(Data items)
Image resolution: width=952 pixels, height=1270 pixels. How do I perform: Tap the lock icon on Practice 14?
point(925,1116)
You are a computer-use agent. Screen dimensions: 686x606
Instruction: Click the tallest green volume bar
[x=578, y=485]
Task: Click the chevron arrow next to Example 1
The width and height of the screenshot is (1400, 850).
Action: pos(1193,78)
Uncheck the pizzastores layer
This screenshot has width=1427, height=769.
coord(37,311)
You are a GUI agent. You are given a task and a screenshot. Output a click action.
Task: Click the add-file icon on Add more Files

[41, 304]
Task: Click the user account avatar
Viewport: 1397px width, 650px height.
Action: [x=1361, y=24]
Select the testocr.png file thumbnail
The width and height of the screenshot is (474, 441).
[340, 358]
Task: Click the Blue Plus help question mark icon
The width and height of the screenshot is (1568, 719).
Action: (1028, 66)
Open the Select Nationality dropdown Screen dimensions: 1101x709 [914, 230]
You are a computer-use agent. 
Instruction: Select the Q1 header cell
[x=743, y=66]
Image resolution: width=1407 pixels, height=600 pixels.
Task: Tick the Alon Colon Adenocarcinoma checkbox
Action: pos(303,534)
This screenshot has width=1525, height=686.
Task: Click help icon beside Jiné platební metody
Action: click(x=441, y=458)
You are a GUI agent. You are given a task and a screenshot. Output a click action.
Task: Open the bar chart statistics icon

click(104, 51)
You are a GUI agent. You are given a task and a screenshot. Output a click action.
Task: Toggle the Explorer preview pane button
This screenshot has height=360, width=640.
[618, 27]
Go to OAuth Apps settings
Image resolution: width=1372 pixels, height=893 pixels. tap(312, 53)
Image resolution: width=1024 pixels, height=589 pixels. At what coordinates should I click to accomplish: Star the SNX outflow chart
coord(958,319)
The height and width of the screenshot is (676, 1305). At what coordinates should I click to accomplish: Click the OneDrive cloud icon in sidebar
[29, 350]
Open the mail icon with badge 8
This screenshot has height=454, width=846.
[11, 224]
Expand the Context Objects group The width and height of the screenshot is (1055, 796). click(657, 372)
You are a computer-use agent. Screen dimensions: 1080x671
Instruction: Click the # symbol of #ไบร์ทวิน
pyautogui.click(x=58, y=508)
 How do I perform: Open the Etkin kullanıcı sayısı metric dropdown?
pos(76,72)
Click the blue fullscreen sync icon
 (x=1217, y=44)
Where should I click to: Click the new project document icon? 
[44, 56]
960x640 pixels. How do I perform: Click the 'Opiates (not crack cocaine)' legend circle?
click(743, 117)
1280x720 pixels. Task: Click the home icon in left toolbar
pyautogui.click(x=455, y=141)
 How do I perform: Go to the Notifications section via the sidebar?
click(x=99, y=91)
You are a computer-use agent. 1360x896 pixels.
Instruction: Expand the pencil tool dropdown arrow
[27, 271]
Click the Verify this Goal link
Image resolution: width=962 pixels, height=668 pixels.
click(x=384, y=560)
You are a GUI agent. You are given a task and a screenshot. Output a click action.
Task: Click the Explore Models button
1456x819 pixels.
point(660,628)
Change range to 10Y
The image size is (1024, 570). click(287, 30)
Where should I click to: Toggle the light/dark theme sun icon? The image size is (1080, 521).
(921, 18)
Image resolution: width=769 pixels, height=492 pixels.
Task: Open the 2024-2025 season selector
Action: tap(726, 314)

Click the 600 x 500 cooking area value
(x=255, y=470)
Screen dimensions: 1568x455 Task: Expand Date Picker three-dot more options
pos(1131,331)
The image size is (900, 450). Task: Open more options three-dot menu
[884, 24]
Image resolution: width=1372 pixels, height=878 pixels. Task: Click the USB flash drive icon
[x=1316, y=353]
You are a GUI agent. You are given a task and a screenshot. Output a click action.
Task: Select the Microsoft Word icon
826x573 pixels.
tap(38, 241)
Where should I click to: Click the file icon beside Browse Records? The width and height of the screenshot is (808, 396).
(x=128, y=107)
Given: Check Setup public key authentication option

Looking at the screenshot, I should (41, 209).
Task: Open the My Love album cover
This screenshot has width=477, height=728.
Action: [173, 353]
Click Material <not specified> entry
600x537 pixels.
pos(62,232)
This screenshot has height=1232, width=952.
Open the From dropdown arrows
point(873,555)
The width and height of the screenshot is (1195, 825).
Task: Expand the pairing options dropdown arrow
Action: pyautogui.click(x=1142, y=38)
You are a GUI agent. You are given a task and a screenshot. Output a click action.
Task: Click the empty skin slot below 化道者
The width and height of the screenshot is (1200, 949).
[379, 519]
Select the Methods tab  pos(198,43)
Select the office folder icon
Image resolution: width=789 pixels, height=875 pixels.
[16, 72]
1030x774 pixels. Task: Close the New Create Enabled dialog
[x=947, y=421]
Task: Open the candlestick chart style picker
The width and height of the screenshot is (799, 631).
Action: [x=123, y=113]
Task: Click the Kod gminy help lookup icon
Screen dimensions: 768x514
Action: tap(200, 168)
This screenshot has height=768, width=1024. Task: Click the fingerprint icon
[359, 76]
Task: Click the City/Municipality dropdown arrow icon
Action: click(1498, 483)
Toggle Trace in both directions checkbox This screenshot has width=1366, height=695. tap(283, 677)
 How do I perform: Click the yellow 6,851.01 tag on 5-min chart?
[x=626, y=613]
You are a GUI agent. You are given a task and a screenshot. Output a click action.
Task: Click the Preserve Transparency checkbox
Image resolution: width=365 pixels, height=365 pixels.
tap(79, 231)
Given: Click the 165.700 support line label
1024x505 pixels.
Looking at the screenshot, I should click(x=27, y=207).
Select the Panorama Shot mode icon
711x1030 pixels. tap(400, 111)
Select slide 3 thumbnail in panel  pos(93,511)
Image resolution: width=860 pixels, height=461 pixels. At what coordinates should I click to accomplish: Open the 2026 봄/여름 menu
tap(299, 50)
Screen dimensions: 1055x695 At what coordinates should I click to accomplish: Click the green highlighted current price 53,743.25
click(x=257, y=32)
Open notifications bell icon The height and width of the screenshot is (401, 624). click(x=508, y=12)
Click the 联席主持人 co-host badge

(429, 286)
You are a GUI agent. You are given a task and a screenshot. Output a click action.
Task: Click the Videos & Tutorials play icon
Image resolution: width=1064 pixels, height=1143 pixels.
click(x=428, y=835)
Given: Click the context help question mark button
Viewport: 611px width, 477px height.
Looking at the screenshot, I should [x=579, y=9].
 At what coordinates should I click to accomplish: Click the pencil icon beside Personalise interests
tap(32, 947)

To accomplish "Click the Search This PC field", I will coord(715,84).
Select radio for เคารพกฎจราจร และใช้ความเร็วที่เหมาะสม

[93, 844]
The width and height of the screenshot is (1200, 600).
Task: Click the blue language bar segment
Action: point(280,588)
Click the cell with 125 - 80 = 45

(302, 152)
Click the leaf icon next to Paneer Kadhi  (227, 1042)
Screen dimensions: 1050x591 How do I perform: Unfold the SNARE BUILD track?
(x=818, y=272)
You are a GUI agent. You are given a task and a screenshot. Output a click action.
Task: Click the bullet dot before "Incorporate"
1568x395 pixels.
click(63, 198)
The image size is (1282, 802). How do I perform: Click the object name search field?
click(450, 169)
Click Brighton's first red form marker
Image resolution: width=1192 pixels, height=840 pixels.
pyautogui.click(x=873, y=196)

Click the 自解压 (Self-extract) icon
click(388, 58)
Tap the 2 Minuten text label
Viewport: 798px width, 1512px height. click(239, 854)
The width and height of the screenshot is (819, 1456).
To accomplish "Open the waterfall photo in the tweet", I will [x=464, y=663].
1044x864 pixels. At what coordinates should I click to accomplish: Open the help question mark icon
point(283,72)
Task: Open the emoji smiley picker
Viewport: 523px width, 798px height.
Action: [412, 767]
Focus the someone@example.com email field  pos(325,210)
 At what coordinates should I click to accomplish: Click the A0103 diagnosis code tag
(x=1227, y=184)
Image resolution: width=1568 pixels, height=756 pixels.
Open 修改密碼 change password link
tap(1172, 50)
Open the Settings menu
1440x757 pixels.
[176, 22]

▶ _INSTRUCTIONS FOR THE TASK_
Whenever a line of the data contains "will", it counts; state how many such lines there are, with nothing added.

▶ _TASK RESULT_
2